Donnelly starts out with an aptly simple, recurrent hook but quickly builds to a warm Neoromanticism occasionally spiced with a bluesy allusion or two and a little syncopation to deviate from the steady, four-on-the-floor rhythm and precise, attractively rippling melody that frequently evokes Robert Schumann. Most of the ten movements segue into each other, with only four full stops. As it goes on, Donnelly introduces a fugue and finally some staggered rhythm and atonalities, and a two-chord vamp that hints at the blues (and the Beatles). As the city begins to loom beneath the flock of birds, there’s a bit of jazz, which is worth the wait, giving Donnelly a welcome chance to let his righthand sail off with some long, expansively fluid upper-register passages.

But to be true to Escher, this bliss doesn’t last. It would be a plot spoiler to give away exactly how Donnelly gets back to the protozoa, but that’s where it all ends. Hint: a familiar theme or two are involved.

And speaking of Schumann, guess what came over the transom the other day: Heart Shadow, a brand-new recording of Schumann’s Kreisleriana along with excellent new works by Lisa Bielawa and Charles Wuorinen, recorded by pianist Bruce Levingston. Kreisleriana is part of the standard repertoire: its wry, playful, understated ironies and warm melodicism will be instantly familiar to anyone who grew up with classical radio. For those unfamilar with the piece, it’s a seven-part suite inspired by a E.T.A. Hoffmann satire about an eccentric intellectual and his cat, both of whom simultaneously decide to write an autobiography. Of course, the man doesn’t know what the cat is up to: as you would expect, his furry friend is the hero of all this. This is not a high-octane performance, but an emotionally intuitive, dynamically charged one: in its quieter moments, Levingston caresses the keys, letting the composer’s subtle humor speak for itself.

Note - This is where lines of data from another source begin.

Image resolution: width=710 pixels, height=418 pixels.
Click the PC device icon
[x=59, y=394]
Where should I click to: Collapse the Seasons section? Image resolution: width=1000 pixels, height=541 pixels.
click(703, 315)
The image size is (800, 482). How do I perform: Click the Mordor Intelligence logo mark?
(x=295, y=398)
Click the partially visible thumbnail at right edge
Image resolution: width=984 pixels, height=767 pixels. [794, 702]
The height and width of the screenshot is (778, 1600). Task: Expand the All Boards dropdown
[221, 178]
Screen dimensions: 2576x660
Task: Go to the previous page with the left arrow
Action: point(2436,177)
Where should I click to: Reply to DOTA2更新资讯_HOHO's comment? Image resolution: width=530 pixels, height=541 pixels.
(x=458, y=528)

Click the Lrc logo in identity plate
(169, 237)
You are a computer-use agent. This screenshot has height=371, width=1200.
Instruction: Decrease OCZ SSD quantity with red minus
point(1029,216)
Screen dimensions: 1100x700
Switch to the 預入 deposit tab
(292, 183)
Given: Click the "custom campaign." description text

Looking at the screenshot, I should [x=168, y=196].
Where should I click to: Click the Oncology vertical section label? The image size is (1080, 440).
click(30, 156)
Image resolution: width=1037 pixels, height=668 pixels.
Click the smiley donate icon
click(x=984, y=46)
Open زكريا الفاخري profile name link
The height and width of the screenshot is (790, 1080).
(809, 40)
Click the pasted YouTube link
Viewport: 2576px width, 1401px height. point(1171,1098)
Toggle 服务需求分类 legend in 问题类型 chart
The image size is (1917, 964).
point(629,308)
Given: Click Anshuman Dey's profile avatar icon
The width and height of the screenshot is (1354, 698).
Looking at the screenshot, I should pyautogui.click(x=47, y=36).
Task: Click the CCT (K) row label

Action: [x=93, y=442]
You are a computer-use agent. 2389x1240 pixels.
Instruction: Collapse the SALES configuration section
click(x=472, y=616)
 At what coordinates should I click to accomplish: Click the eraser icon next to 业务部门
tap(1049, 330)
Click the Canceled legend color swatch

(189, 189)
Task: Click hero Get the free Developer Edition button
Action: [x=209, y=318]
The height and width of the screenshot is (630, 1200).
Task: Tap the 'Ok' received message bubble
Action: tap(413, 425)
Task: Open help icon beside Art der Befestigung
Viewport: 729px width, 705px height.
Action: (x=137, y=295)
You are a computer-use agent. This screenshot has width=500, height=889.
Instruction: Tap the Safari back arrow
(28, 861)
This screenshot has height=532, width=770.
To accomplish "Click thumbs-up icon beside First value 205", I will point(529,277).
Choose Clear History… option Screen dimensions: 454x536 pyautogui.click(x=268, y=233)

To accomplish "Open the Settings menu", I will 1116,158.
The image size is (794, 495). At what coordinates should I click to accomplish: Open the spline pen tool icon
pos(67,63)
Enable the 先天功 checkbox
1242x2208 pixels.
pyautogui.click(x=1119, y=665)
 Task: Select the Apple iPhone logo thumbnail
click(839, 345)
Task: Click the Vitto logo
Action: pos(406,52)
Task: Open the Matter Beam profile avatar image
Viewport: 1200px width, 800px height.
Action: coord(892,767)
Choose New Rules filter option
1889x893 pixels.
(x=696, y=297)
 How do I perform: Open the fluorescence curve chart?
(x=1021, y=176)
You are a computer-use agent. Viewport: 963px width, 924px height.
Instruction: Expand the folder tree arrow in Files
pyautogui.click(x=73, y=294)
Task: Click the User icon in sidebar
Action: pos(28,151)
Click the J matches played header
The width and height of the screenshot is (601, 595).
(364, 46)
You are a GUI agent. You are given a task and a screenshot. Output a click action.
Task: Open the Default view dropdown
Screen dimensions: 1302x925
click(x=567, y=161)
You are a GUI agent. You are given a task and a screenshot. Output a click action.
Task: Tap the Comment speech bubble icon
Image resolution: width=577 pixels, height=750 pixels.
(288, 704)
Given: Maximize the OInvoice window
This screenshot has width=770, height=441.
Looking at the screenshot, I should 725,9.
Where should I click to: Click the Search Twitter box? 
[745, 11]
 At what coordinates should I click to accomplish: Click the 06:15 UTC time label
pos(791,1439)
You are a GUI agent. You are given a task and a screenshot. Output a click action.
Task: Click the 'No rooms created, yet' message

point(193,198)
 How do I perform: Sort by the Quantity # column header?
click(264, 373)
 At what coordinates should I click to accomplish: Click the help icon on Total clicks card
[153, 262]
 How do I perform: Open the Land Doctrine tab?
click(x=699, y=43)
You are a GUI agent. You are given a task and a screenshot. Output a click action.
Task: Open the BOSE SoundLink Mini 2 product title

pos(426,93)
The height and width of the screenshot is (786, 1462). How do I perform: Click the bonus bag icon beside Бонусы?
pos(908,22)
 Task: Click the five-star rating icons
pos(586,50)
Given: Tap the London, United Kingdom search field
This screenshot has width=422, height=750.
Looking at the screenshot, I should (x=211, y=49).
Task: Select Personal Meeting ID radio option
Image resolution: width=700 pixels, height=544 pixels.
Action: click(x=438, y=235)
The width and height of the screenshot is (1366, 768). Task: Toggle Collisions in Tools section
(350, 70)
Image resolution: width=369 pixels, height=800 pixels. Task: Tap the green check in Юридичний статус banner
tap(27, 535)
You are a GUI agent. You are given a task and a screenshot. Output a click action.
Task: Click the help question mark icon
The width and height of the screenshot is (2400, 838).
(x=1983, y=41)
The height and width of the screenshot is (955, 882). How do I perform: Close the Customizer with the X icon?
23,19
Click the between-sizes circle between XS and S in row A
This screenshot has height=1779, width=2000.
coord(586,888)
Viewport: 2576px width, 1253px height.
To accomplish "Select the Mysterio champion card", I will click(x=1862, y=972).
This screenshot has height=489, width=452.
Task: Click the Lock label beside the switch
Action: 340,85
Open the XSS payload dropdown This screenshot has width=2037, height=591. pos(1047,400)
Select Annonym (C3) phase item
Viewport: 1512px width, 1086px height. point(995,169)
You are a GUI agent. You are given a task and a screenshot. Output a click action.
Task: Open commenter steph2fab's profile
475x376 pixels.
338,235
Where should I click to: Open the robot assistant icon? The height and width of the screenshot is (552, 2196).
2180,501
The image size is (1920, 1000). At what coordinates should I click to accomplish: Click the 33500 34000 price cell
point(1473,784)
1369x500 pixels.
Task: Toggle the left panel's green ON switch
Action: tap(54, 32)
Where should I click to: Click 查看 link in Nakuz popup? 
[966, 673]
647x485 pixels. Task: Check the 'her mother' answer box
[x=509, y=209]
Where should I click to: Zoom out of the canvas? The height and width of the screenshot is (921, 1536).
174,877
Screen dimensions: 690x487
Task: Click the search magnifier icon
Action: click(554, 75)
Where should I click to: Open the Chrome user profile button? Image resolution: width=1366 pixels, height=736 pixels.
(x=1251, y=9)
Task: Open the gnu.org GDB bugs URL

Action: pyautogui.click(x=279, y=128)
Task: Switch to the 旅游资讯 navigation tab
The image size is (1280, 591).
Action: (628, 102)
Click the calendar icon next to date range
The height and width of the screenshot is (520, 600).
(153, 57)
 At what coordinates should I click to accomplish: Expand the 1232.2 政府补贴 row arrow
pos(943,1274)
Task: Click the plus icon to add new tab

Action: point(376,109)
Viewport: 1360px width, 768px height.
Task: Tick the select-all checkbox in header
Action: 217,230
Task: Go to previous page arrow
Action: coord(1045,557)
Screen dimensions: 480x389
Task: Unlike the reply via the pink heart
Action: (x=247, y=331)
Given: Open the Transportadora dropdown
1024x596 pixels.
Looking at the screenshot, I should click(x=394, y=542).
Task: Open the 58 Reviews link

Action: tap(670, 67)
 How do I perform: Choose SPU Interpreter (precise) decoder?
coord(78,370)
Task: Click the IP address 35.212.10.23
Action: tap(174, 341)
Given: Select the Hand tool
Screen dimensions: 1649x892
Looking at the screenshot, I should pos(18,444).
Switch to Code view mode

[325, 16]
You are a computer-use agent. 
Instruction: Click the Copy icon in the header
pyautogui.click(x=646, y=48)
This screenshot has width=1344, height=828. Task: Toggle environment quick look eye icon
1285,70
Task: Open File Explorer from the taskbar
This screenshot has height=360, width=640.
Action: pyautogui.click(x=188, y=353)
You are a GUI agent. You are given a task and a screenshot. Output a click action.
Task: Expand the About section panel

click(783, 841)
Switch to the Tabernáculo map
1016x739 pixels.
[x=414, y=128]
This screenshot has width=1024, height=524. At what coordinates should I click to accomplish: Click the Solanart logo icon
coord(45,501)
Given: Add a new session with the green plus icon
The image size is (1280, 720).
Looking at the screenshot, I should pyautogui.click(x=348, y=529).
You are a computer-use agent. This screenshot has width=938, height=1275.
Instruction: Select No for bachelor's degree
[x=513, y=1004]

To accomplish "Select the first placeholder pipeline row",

The piece that really stands out here is Bielawa’s Elegy-Portrait, a tribute to singer Alexandra Montano,who shared a friendship as well as time onstage with both Bielawa and Levingston. It’s a portrait of someone who seems to have been both puckish and profound. As it unwinds, Levingston works poignant upper register accents while his left hand plumbs the depths, followed by a long, otherworldly glimmering, minimalist passage with exchanges of dynamics that grow hypnotic and insistent and eventually, inevitably fade down to just a heartbeat. And then all of a sudden it’s over. The Wuorinen work – the album’s title track- makes an apt segue, with a similarly spacious, methodical pacing, wary tonalities and utter lack of resolution. Levingston plays it with quiet confidence. For both performer and audience, the album offers the opportunity to creatively and memorably revisit some old friends.